Responding to customer demand for a product as close to natural milk as possible, Graham’s launched their Organic Whole Milk with Cream at the Top, listed in UK Sainsburys in August 2016.
Always innovative, this year marked the dairy’s hiring of the UK’s first ever Milk Sommelier, who detected tasting notes in the Graham’s range of milk; the launch of an ultimate cheese toastie challenge to mark Grilled Cheese Sandwich Day; and the creation of a special aphrodisiac infused milk for Valentine’s Day.
With continued growth and innovation front of mind, Graham’s is currently working in partnership with Mactaggart & Mickel Homes to deliver a 600-home development which would allow Graham’s to develop a £20m+ national dairy centre. These developments require the support of the Scottish Government. The expansion of Graham’s dairy business in the form of a new processing, research and development facility will help to further support Scottish dairy farmers and give the country’s homegrown dairy industry a competitive advantage.

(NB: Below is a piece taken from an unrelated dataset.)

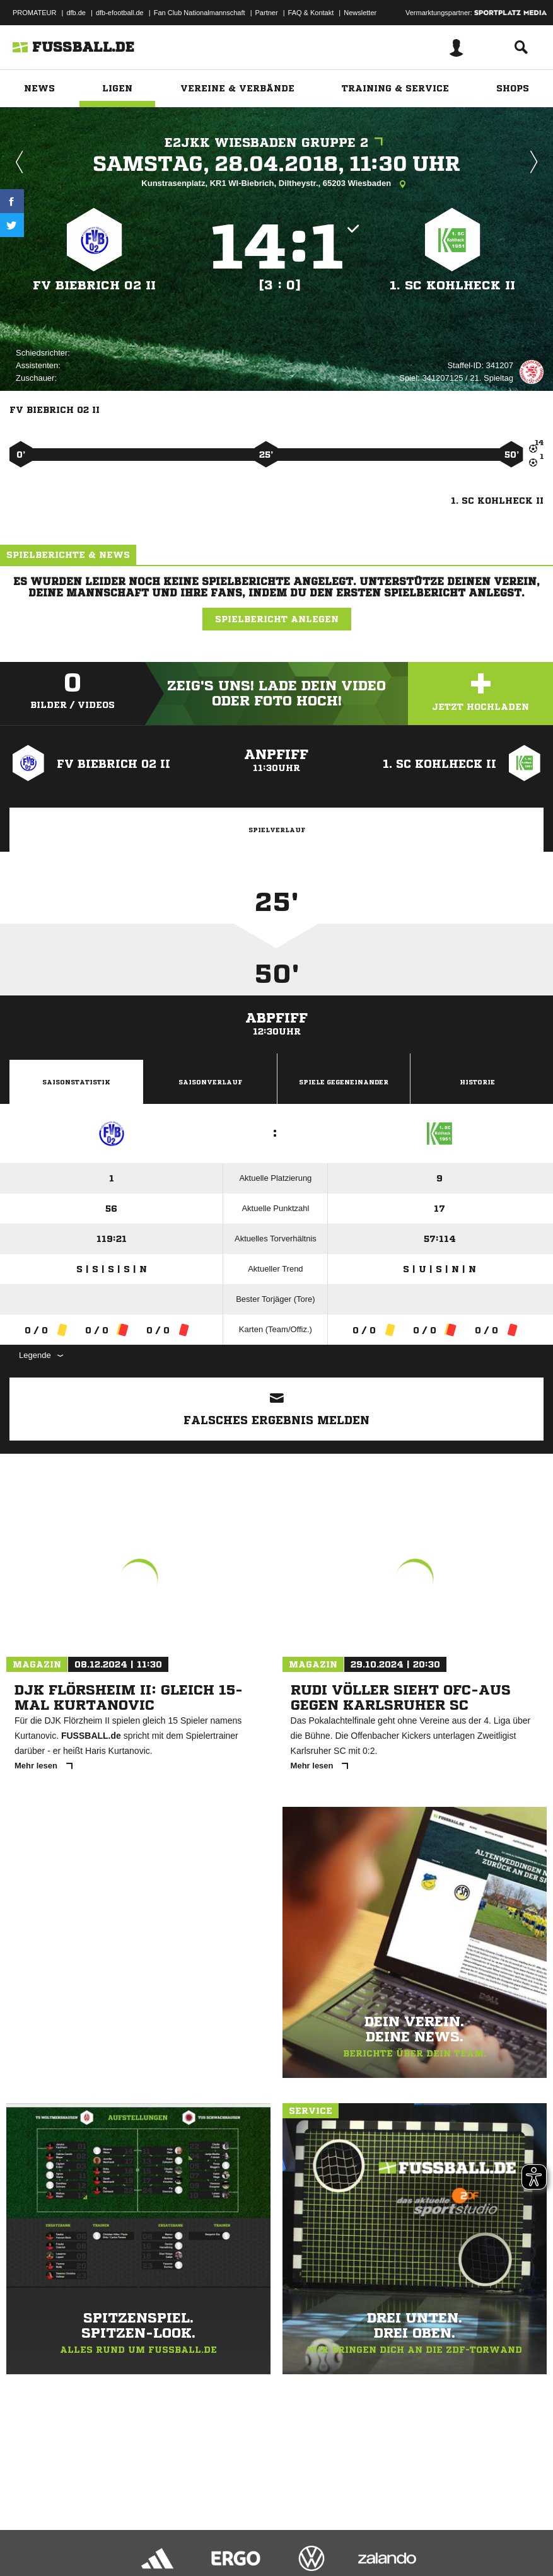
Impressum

Robert Graham, MD at Graham’s the Family Dairy, said: “Graham’s the Family Dairy is a family business at heart and our core values of farming, family, quality, heritage and provenance always ring true in whatever we do.
“We continue to grow our business partnerships with major retailers and now over half the Scottish population buy Graham’s products. Going forward, we will constantly innovate to expand our award-winning product range both within the UK and beyond.
“Despite the challenging backdrop of balancing supply and demand of raw milk prices, we have made significant progress throughout the year in relation to key elements of our strategy. We are well positioned to take advantage of upcoming opportunities in the market place whilst at the same time looking to improve efficiency and profitability.
“Our joint application for housing with Mactaggart & Mickel Homes will deliver our proposals for a new £20m+ national dairy centre which will focus heavily on R&D and innovation. The centre, which represents the single biggest investment in Scotland’s dairy sector in 30 years, will be home to scientists, researchers and food technicians, and will help put us, and Scotland, at the forefront of change.”